I want to like you - but I don't

It's time for nominating works for the Hugo awards, and as an attending member of next year's Worldcon in Dublin I get the right to nominate this year.

I've been trying to read more SF written by women authors in the last few years, but I have to say it has sometimes been problematical.  Much of the women's SF I've read recently has been really heavy on exploring gender identity and sex, in some cases to the detriment of the story.

It's good that publishing is looking for diverse authors, and that publishers are publishing stories featuring diverse characters, but what I want is diversity of storylines too.

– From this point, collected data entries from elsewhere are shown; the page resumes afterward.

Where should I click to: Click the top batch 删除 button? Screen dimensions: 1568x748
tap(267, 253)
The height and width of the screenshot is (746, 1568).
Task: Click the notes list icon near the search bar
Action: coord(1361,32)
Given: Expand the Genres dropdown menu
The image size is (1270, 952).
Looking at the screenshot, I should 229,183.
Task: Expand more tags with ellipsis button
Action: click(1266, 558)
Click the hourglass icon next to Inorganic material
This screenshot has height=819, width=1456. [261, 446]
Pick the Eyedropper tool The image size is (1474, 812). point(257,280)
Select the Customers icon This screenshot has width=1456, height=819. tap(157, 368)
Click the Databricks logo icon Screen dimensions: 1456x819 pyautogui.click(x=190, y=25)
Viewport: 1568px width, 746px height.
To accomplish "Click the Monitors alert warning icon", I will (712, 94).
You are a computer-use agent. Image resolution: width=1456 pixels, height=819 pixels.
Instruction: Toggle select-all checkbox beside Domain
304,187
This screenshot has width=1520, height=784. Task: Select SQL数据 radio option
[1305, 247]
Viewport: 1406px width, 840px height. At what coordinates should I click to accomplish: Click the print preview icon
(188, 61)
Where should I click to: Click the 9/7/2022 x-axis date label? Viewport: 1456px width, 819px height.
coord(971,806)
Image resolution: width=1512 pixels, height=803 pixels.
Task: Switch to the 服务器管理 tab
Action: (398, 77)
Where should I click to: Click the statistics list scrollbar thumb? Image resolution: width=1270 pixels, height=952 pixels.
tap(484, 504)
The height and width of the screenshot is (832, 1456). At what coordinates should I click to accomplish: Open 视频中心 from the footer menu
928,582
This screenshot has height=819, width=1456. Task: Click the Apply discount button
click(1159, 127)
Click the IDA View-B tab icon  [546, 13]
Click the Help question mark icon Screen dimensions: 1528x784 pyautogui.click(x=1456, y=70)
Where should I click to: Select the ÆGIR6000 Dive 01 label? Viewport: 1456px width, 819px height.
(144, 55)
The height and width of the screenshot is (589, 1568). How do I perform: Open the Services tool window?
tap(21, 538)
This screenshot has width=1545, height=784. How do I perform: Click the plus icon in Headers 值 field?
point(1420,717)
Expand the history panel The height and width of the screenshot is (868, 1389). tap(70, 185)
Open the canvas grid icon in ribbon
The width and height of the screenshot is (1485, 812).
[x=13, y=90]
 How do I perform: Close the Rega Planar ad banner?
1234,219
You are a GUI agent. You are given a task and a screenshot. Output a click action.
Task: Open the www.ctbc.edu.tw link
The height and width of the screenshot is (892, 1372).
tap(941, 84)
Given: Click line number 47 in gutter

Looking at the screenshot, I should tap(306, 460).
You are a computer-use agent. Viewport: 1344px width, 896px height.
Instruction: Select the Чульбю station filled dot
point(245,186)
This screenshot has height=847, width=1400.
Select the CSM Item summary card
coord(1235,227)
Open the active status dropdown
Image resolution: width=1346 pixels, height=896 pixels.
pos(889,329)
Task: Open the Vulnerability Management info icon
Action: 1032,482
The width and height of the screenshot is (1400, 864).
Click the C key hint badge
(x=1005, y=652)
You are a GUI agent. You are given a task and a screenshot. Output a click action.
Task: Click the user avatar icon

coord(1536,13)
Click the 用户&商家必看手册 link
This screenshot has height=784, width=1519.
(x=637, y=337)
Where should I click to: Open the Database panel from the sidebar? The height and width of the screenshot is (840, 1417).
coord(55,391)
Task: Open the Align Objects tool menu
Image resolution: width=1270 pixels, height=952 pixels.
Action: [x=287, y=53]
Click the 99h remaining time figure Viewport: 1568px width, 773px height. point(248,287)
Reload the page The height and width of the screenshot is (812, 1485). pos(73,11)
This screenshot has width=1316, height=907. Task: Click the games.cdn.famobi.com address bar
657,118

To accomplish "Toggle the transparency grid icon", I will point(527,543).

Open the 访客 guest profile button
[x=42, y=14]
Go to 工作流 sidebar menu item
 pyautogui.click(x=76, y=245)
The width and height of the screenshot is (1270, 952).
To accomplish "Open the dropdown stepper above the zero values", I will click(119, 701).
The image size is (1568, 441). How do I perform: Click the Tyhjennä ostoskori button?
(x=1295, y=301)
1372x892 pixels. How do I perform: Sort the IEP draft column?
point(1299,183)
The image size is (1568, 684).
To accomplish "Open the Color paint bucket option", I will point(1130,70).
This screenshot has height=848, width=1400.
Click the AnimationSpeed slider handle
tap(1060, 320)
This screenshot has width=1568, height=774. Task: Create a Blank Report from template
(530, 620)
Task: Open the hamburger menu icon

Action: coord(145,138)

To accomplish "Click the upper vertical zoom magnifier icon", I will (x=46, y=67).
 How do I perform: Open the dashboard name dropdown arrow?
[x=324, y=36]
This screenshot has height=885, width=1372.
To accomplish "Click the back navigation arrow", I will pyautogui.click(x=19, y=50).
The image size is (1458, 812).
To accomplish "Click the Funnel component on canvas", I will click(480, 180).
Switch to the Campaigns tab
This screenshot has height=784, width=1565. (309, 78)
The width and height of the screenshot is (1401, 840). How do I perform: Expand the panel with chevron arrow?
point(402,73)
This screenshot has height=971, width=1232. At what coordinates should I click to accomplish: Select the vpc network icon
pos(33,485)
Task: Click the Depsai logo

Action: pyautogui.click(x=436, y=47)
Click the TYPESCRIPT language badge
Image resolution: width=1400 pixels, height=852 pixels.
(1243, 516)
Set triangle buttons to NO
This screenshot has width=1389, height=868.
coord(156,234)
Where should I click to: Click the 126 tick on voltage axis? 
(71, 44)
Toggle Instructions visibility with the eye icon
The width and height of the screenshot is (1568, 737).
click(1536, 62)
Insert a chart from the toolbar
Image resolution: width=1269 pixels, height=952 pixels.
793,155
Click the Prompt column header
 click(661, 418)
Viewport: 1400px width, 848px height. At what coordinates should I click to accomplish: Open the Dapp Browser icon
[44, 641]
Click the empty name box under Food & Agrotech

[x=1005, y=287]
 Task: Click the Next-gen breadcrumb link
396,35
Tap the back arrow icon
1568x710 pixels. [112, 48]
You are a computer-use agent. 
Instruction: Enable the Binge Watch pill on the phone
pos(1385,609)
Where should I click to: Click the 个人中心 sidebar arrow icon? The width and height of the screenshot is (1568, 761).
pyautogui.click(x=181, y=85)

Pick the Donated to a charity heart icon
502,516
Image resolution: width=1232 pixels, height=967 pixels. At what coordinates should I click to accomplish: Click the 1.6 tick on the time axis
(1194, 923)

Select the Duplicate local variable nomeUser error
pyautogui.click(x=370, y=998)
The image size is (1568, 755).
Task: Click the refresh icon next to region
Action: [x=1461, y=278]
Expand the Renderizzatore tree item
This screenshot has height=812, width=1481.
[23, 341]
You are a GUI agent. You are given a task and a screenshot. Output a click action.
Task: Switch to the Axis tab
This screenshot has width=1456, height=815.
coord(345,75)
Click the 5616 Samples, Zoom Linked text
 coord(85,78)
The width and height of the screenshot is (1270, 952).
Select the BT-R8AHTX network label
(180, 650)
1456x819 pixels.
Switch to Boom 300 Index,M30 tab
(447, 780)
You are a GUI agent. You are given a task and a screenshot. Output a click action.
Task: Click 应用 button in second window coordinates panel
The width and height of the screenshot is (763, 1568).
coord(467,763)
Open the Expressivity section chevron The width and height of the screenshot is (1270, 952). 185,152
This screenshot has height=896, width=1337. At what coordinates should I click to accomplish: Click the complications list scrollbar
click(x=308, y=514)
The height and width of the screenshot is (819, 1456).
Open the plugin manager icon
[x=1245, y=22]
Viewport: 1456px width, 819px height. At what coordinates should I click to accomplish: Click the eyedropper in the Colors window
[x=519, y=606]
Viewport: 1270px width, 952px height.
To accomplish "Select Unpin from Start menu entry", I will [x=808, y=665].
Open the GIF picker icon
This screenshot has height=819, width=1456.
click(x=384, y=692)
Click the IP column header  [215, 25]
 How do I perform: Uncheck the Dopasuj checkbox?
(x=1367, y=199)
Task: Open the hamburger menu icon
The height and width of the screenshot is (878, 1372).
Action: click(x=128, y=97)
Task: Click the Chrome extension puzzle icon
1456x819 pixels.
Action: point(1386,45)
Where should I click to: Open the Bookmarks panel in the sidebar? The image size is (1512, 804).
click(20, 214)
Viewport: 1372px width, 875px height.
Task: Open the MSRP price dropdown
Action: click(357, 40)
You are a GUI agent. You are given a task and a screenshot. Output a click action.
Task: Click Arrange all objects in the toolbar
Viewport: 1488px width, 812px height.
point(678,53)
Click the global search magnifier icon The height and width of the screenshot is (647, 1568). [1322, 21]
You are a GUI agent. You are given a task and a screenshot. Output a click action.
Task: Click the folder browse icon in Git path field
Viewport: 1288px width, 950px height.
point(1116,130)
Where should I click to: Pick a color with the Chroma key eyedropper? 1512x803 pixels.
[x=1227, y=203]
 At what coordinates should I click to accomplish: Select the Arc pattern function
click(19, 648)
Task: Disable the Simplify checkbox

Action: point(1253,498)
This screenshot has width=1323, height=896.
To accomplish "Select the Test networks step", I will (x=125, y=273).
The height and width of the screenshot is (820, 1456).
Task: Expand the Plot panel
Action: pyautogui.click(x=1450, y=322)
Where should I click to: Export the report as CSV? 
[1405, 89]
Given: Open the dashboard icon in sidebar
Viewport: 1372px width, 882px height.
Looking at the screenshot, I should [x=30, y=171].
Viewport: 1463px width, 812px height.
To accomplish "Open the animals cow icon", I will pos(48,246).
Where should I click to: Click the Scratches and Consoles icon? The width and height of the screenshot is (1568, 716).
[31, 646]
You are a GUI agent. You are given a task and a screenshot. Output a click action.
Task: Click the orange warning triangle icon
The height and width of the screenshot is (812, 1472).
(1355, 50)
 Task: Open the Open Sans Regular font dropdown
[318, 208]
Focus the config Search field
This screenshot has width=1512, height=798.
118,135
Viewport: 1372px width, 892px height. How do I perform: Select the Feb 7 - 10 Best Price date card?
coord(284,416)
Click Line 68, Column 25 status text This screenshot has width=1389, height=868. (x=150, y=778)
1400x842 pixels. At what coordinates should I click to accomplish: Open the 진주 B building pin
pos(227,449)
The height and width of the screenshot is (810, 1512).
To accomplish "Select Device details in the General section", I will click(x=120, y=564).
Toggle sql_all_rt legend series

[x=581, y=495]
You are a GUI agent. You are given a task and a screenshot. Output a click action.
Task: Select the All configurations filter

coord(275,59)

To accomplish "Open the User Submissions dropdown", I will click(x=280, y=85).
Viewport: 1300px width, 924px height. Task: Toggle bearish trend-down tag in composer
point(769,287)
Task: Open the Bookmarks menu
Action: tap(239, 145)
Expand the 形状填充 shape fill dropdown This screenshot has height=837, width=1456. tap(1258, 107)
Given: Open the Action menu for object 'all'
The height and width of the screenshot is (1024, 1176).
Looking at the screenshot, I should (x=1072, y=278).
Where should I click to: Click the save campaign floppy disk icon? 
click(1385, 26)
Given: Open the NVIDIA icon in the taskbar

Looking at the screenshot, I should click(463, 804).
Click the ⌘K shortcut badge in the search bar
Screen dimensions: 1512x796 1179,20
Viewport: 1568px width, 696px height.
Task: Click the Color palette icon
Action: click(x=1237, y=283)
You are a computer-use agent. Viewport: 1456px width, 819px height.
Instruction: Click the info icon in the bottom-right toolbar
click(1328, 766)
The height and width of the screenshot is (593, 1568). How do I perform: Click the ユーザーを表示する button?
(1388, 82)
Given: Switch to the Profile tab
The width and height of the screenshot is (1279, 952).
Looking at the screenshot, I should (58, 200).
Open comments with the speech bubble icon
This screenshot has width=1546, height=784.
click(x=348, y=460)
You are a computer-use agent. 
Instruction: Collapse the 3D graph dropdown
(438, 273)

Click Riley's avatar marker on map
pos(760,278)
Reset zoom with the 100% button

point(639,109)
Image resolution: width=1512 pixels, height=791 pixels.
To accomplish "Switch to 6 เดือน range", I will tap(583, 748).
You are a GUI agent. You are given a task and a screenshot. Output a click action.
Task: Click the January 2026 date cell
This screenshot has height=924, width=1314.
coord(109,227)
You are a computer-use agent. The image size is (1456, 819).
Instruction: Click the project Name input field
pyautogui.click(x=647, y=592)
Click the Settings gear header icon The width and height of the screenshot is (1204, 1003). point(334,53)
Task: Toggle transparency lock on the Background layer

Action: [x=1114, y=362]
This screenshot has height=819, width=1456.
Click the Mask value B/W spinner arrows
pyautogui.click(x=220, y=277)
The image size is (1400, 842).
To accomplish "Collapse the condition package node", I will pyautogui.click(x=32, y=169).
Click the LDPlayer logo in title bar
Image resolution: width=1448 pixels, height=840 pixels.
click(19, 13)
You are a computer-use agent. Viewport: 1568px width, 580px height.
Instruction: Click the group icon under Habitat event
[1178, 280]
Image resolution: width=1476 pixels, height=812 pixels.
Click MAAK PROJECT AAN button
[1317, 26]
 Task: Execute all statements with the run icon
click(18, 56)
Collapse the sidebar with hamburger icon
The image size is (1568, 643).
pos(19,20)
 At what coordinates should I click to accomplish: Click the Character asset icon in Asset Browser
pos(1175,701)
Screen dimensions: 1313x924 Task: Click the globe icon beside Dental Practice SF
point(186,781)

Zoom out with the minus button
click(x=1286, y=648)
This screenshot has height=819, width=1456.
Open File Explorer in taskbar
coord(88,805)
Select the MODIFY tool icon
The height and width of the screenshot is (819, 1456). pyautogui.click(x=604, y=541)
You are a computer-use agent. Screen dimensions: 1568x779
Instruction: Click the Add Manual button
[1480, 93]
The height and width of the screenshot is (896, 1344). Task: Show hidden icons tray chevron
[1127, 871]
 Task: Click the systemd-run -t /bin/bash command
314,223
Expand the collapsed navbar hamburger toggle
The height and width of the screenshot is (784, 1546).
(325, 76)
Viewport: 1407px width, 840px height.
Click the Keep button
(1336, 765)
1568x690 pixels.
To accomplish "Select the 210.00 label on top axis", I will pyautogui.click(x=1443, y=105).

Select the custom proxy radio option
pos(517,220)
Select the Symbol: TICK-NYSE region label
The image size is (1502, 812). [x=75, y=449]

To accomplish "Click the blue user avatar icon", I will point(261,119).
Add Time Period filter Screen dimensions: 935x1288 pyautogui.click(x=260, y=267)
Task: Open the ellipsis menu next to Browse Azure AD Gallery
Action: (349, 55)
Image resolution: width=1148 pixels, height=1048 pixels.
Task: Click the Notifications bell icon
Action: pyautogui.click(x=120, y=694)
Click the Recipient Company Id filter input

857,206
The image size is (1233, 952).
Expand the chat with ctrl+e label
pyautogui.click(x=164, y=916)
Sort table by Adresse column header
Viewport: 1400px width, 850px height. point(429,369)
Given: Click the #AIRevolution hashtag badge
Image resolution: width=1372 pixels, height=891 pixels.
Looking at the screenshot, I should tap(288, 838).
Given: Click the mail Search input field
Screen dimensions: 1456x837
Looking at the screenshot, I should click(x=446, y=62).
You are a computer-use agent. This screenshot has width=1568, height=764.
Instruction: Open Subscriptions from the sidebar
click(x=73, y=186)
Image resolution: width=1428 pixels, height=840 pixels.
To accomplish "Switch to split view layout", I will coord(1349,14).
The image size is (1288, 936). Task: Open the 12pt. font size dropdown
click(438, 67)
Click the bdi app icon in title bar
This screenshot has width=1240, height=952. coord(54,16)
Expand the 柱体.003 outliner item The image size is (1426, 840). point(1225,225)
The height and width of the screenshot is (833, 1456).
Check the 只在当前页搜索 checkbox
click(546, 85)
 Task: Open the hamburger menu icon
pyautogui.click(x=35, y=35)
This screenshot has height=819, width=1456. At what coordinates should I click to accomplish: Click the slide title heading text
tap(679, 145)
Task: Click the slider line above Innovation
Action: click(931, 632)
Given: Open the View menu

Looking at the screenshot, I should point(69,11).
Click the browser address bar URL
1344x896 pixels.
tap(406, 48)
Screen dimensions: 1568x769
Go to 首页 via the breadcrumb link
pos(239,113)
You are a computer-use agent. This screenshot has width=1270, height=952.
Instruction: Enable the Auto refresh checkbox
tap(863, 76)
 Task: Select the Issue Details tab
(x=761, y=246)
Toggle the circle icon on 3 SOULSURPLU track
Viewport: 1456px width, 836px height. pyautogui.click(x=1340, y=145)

I don't want motherhood set in space, or to read about women in traditional caring roles.  I want to see them transcend the limiting shackles of the patriarchy and go exploring the universe.

Lucy V Hay, in her book Writing Diverse Characters for Fiction TV and Film, makes the very important  point that a story does not need to be about diversity issues.  It could instead be a story about something else which has diverse characters as its cast.  That's the kind of story I like, and which I'm finding so hard to find written by women authors.

This is the way I write.  In Renaissance I have a centenarian aromantic asexual female ship captain.  I also have a male/male interracial relationship.  But I only use those labels for the purpose of pitching the story.  The story isn't about diversity or sexuality issues.  It's about the challenges of recycling junk in space.  And all those characters are shown simply getting on with their jobs.

And this is where I have a problem with some women SF authors' books.  Because what they're doing is setting today's gender and diversity issues unchanged into stories set in the future.  But think back to the changes of the last couple of hundred years in England alone.  Back then, women couldn't vote, and couldn't even own their own property at times.  No we can do both of these things.  We have a woman Prime Minister at present.  And we've gone from convicting 'homosexuals' for having illegal sex, to the law allowing gay couples to legally marry.

The same scale of change will continue to happen in the future.  But where a writer is fixated on today's issues and extrapolates them unchanged into their SF work, I can't identify with that.  So there are quite a few works by women authors that I won't be nominating for Hugos this year.